- Source passage -
=== Begin Enclosure ===

Hybos reversus Walker
(photo by S.A. Marshall)

Rhaphium sp.
(photo by S.A. Marshall)

Virtually all empidoid flies are predaceous as adults and larvae, mainly on other insects. There are very few empidoid groups that are exceptions to this predaceous habit, but Iteaphila Zetterstedt, Anthepiscopus Becker, Anthalia Zetterstedt, Allanthalia Melander and Euthyneura Macquart appear to be obligatory pollen feeders as adults, and species of Thrypticus Gerstäcker are known to have phytophagous stem-mining larvae. Empidoids primarily occupy various terrestrial habitats such as forests, open woodlands, grasslands, and agricultural areas, but some groups have truly aquatic larvae and are associated with various wetland habitats. Predaceous empidoid flies are important natural and biological control agents of various pest insect species precisely because of the wide range of habitats occupied and their vast species diversity.

Clinocera fuscipennis Loew
(photo by S.A. Marshall)

Medetera larva
(photo by Gerald J. Lenhard http://www.forestryimages.org)

The Empidoidea have traditionally been divided into two families, the Empididae and Dolichopodidae, but recognition that the former family is not a natural or monophyletic group (Chvála 1983; Cumming et al. 1995) has led to differing classifications that split the “Empididae” into several families (Chvála 1983; Sinclair and Cumming 2006). For North America, keys to the genera of “Empididae” can be found in Steyskal and Knutson (1981) and Cumming and Sinclair (in press), whereas keys to the genera of Dolichopodidae can be found in Robinson and Vockeroth (1981) and Bickel (in press). Empidoid flies are not very well known at the species level for the Nearctic Region, because many genera require revision and few keys are available to distinguish species. Consequently, species identifications frequently depend on comparisons by specialists, of unidentified specimens with previously identified museum specimens.

References

Bickel, D.J. (in press) Family Dolichopodidae. In Brown, B.V., Borkent, A., Wood, D.M. and Zumbado, M. (eds.), Manual of Central American Diptera.

=== End Enclosure ===

- How to complete this task -
Answer these questions from the passage on empidoid flies.
1. Species of which genus are known to have phytophagous stem-mining larvae?
2. Which two families have the Empidoidea traditionally been divided into?
3. Who took the photo of the Medetera larva?

- Listed records -
=== Begin Enclosure ===

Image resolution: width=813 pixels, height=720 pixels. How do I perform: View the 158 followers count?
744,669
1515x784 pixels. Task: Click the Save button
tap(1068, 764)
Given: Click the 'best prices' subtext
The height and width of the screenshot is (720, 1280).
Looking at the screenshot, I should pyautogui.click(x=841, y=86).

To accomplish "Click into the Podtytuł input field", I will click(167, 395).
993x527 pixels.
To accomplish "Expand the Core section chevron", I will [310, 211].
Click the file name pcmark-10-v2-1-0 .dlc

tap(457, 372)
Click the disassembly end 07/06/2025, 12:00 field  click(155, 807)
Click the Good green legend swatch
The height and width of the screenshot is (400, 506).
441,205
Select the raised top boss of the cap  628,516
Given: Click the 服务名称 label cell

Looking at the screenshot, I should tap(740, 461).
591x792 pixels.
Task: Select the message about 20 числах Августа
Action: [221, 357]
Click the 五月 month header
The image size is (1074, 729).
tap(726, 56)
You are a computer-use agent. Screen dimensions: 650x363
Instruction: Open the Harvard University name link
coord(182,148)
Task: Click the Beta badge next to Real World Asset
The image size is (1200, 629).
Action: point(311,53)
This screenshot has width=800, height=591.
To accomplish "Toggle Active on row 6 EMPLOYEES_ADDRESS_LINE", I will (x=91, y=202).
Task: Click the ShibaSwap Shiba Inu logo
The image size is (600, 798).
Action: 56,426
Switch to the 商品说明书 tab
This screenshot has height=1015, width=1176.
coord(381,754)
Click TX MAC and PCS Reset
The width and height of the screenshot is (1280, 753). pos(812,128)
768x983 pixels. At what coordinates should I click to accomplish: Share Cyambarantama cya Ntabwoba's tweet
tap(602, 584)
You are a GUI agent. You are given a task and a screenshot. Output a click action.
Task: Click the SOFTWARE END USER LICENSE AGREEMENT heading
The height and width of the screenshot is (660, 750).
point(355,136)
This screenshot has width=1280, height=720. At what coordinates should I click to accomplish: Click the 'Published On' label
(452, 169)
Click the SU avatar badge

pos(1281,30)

=== End Enclosure ===

- Task answer -
1. Thrypticus Gerstäcker
2. The Empididae and Dolichopodidae
3. Gerald J. Lenhard